Lauren, University of Pittsburgh undergraduate student, blogs on last night’s talk by Vic Walczak, Legal Director of the ACLU of PA and lawyer in the Dover Trial
After Vic Walczak’s well-attended presentation of the Dover Intelligent Design Trial last night, I felt that not only people concerned with the separation of church and state, but also people concerned with education, should be happy about the verdict. I was excited to see so many students present at the event, as they are the ones most affected by tampering with the educational system.

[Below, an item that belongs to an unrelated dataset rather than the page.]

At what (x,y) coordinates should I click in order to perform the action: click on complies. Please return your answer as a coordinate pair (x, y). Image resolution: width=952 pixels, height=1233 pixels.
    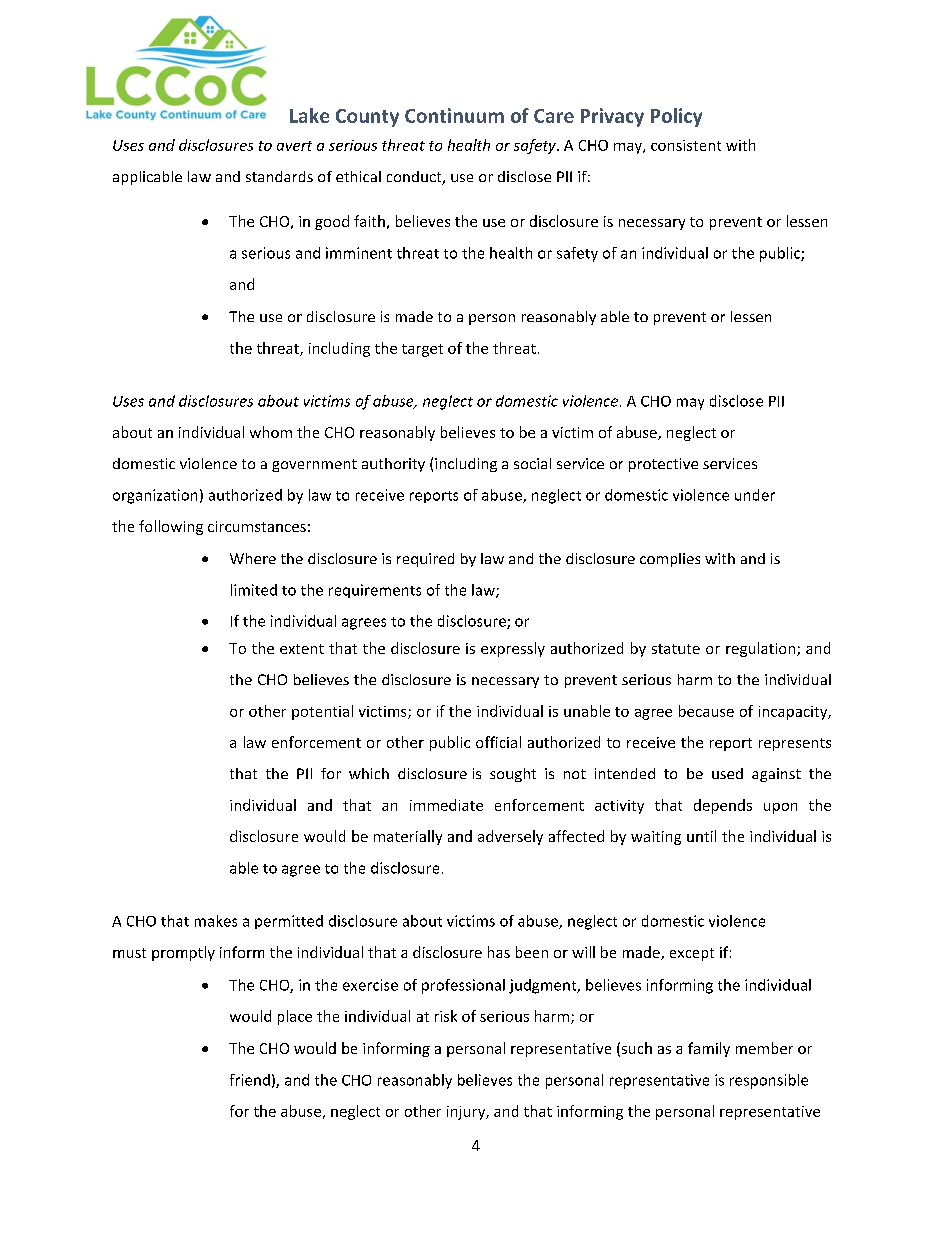
    Looking at the image, I should click on (670, 560).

After the science teachers in Dover decided they would not read the four paragraphs that denounced evolution while singing the praises of ID, the decision was made to have an administrator read them at the beginning of the evolution curriculum every year, interrupting the class. Walczak emphasized that under this ridiculous situation:
“the students couldn’t ask questions about ID and the teachers couldn’t and wouldn’t answer any.”
Any administrator who thought that made for a good learning environment was wrong. In fact, it’s that type of environment for which my fellow college students and I are inclined to give nasty evaluations at the end of the semester.
It has not been so many years since I took biology, and I even have retained much of what I learned. I remember dutifully taking notes on the birds in the Galapagos Islands whose beaks, Darwin guessed, were different because they had to adapt to food sources on each island.
The talk by Vic Walczak drove home the point of the importance of learning, as he had to learn a lot even for the sake of the trial. Walczak explained how he encouraged witnesses to explain evolution in a way that non-scientists–as both he and Judge John E. Jones were–could understand. It benefits no one to learn less, whether the mechanism is book banning (I loved 1984 and To Kill A Mockingbird) or curriculum gutting. I think the school board lost perspective and put their personal religious beliefs over the importance of a rigorous education.
In an age of competitive education, I’m glad we have judges fit enough to rule against teaching information that, as one of the expert witnesses perfectly quoted, “makes kids stupid.”